Hey, everyone. I just bought a new 64 GB Micro SD card for my phone because my phone came with very little space for installing apps. I had the guy at the store install it for me. I tried to download the other apps that I wanted on my phone but my phone told me I had too little space and asked me to delete some existing apps which I do not want to do. I didn't buy extra space on a memory card for nothing. So anyway, I have a ZTE Maven 2 Android Marshmallow phone. I would greatly appreciate some assistance here.


----------



## metallica5456 (Apr 1, 2013)

You should be asked when downloading apps, WHERE you want to save them.

When you try to download an app what exactly do you see on the screen?


----------



## Holly3278 (Jan 29, 2003)

Hey, I see the install button







which I click and then I get this error. Here is a screenshot.


----------



## metallica5456 (Apr 1, 2013)

Can you screenshot , by any chance, the screen showing your phone recognize the SD card is installed?


----------



## Holly3278 (Jan 29, 2003)

Is this what you need?


----------



## metallica5456 (Apr 1, 2013)

Ok so you def are seeing and recognizing the card. 

I'm at a loss. Anytime I ever used one, when I would go to install it would ask each time weather to install on SD card or internal storage.


----------



## Holly3278 (Jan 29, 2003)

Oh ok. Well, hopefully someone else can help me.


----------



## metallica5456 (Apr 1, 2013)

Sorry 

Good luck

I'm more of a computer guy than a smartphone guy.


----------



## Holly3278 (Jan 29, 2003)

metallica5456 said:


> Sorry
> 
> Good luck
> 
> I'm more of a computer guy than a smartphone guy.


It's alright. I'm more of a computer geek myself.


----------



## plodr (Jun 27, 2014)

> Since the latest update for Maven 2, I have found the setting to move apps to the SD card to not be do-able anymore.

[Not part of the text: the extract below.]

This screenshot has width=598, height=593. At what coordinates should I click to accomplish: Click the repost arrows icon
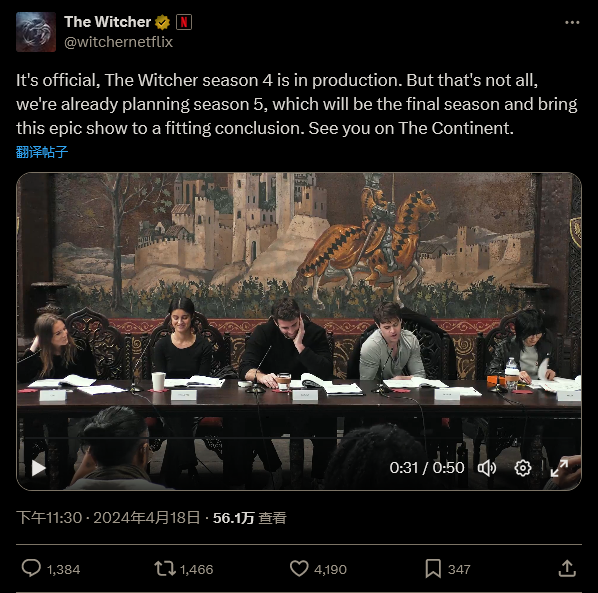[x=165, y=568]
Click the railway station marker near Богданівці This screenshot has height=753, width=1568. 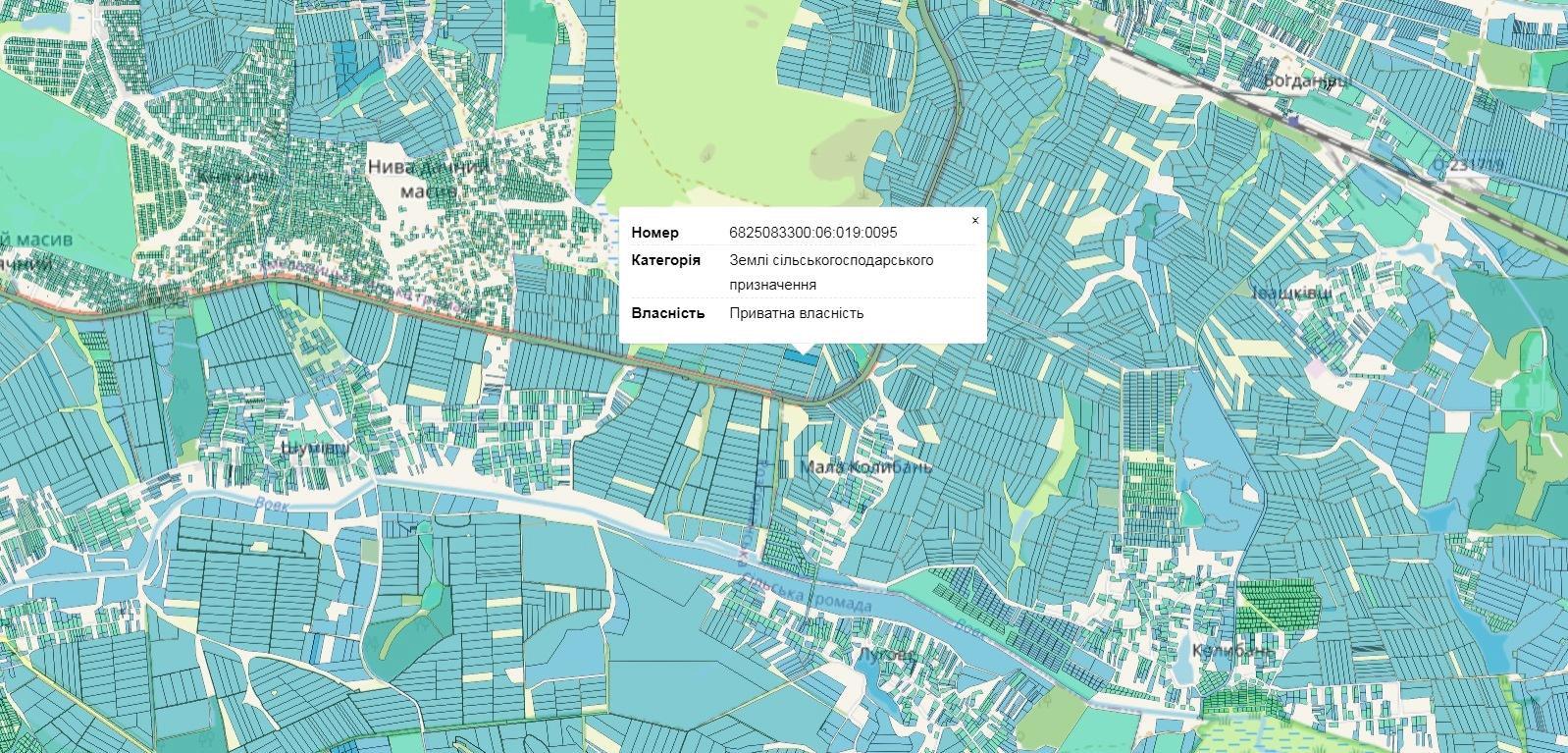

 Source: https://forums.att.com/t5/Other-Phones-Devices/Moving-apps-to-sd-card-on-a-Maven-2/td-p/4971916

I'm not sure if this post written more than a year ago will work.
https://www.howtogeek.com/114667/ho...y-default-move-almost-any-app-to-the-sd-card/

I can't find an option on my phone, running Marshmallow to format the micro sd card.


----------



## Holly3278 (Jan 29, 2003)

Unfortunately my phone will not let me format my SD card as internal storage. I basically bought a fairly useless phone. I am very angry.


----------



## Holly3278 (Jan 29, 2003)

If I could format the sd card as internal storage it would fix the issue but my phone doesn't give me that option. Does anyone know of a work around or an app that will help me do that?


----------



## plodr (Jun 27, 2014)

Yes, I read quite a few threads of people who are disgusted with the phone because of so little storage available.

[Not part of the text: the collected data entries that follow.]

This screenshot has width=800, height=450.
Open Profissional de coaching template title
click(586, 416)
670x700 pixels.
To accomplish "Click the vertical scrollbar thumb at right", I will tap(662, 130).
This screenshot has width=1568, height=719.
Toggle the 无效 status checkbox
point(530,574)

If the phone is new, you might be able to return it and complain because it holds very little.

Phones should have 16GB internal, at minimum.


----------



## Holly3278 (Jan 29, 2003)

Thanks. I have had the phone for a little over a month so I doubt that they will let me return it.


----------



## Coco767 (Jul 31, 2015)

You have to download app on internal and transfer app to microSD. If you transfer the app to microSD, 1/4 of app is still on internal (or more). To transfer, go into settings and then applications. The app list shows up automattically. Click on the app you want in there and press the transfer to SD button. Not all apps are transferable. (P.S. I should warn you, Do not remove SD when app transferred, or app will not not exist on phone.)


----------